In full and without changes, output the data.

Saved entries
----------------------------------------

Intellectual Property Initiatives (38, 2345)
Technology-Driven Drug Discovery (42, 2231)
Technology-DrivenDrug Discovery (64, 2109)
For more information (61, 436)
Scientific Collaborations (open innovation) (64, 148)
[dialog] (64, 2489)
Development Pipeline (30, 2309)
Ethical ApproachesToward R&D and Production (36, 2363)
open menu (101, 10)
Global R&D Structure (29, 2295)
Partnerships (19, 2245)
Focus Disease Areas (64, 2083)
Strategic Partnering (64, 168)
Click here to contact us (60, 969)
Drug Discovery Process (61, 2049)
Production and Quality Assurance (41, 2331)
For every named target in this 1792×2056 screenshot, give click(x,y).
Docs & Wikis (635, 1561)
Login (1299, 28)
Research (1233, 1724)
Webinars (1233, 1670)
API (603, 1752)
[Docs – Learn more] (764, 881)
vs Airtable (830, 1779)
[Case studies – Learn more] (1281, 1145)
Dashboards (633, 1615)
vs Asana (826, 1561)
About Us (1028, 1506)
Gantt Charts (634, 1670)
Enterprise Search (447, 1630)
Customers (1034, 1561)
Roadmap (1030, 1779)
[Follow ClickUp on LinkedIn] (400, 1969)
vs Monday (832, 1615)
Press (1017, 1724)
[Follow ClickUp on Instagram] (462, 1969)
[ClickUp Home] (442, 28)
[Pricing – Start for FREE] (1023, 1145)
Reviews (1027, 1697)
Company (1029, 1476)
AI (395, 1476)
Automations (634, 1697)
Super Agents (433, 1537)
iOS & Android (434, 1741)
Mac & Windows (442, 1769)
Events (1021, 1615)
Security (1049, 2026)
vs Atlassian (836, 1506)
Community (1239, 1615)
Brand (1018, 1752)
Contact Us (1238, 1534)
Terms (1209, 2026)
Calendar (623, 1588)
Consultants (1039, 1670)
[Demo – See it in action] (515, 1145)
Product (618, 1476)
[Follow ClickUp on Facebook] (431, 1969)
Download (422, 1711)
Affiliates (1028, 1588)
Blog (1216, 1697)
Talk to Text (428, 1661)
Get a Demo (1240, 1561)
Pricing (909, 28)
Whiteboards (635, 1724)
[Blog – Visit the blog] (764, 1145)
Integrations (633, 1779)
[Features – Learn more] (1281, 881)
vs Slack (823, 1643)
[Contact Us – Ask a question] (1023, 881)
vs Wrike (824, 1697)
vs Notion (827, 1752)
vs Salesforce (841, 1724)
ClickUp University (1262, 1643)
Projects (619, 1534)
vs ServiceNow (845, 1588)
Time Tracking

----------------------------------------

ANSWER FOR THIS EXERCISE.
Intellectual Property Initiatives (38, 2345)
Technology-Driven Drug Discovery (42, 2231)
Technology-DrivenDrug Discovery (64, 2109)
For more information (61, 436)
Scientific Collaborations (open innovation) (64, 148)
[dialog] (64, 2489)
Development Pipeline (30, 2309)
Ethical ApproachesToward R&D and Production (36, 2363)
open menu (101, 10)
Global R&D Structure (29, 2295)
Partnerships (19, 2245)
Focus Disease Areas (64, 2083)
Strategic Partnering (64, 168)
Click here to contact us (60, 969)
Drug Discovery Process (61, 2049)
Production and Quality Assurance (41, 2331)
For every named target in this 1792×2056 screenshot, give click(x,y).
Docs & Wikis (635, 1561)
Login (1299, 28)
Research (1233, 1724)
Webinars (1233, 1670)
API (603, 1752)
[Docs – Learn more] (764, 881)
vs Airtable (830, 1779)
[Case studies – Learn more] (1281, 1145)
Dashboards (633, 1615)
vs Asana (826, 1561)
About Us (1028, 1506)
Gantt Charts (634, 1670)
Enterprise Search (447, 1630)
Customers (1034, 1561)
Roadmap (1030, 1779)
[Follow ClickUp on LinkedIn] (400, 1969)
vs Monday (832, 1615)
Press (1017, 1724)
[Follow ClickUp on Instagram] (462, 1969)
[ClickUp Home] (442, 28)
[Pricing – Start for FREE] (1023, 1145)
Reviews (1027, 1697)
Company (1029, 1476)
AI (395, 1476)
Automations (634, 1697)
Super Agents (433, 1537)
iOS & Android (434, 1741)
Mac & Windows (442, 1769)
Events (1021, 1615)
Security (1049, 2026)
vs Atlassian (836, 1506)
Community (1239, 1615)
Brand (1018, 1752)
Contact Us (1238, 1534)
Terms (1209, 2026)
Calendar (623, 1588)
Consultants (1039, 1670)
[Demo – See it in action] (515, 1145)
Product (618, 1476)
[Follow ClickUp on Facebook] (431, 1969)
Download (422, 1711)
Affiliates (1028, 1588)
Blog (1216, 1697)
Talk to Text (428, 1661)
Get a Demo (1240, 1561)
Pricing (909, 28)
Whiteboards (635, 1724)
[Blog – Visit the blog] (764, 1145)
Integrations (633, 1779)
[Features – Learn more] (1281, 881)
vs Slack (823, 1643)
[Contact Us – Ask a question] (1023, 881)
vs Wrike (824, 1697)
vs Notion (827, 1752)
vs Salesforce (841, 1724)
ClickUp University (1262, 1643)
Projects (619, 1534)
vs ServiceNow (845, 1588)
Time Tracking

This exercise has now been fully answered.